Task goal: In the entries below, find every line with "Eggs" and copy it.

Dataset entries
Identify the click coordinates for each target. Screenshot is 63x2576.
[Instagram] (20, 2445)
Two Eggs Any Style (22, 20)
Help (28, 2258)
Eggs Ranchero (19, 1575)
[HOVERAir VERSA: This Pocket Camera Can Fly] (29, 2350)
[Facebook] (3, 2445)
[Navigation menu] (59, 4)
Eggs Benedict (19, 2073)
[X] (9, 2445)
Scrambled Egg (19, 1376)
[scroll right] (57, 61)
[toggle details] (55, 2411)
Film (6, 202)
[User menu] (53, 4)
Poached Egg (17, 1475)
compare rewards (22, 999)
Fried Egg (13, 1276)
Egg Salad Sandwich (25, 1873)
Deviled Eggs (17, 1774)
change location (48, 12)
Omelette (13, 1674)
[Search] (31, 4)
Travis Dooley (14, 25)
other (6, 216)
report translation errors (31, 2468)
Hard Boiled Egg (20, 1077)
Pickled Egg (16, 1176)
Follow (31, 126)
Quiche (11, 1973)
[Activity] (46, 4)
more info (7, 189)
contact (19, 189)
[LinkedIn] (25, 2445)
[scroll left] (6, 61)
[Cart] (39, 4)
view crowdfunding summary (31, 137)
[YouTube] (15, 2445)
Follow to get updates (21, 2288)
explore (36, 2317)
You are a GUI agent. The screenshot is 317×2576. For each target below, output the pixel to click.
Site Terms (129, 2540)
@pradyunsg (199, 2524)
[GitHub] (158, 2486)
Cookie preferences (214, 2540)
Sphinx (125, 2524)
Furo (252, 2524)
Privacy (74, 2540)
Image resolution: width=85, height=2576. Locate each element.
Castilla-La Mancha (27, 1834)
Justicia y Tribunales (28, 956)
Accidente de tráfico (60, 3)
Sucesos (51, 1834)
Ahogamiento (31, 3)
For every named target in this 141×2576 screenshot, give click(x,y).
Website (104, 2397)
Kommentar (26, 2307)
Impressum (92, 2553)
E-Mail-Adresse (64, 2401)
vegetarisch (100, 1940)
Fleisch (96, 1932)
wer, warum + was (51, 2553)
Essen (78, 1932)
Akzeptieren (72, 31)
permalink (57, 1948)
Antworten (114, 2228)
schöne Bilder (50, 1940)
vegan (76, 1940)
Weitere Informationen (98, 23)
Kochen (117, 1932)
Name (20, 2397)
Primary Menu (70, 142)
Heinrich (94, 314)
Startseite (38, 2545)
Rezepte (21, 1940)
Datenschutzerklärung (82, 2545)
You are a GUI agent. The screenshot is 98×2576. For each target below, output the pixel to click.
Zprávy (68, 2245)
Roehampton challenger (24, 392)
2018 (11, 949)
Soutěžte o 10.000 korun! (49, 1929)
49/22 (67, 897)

Solution for this exercise:
Two Eggs Any Style (22, 20)
Eggs Ranchero (19, 1575)
Eggs Benedict (19, 2073)
Deviled Eggs (17, 1774)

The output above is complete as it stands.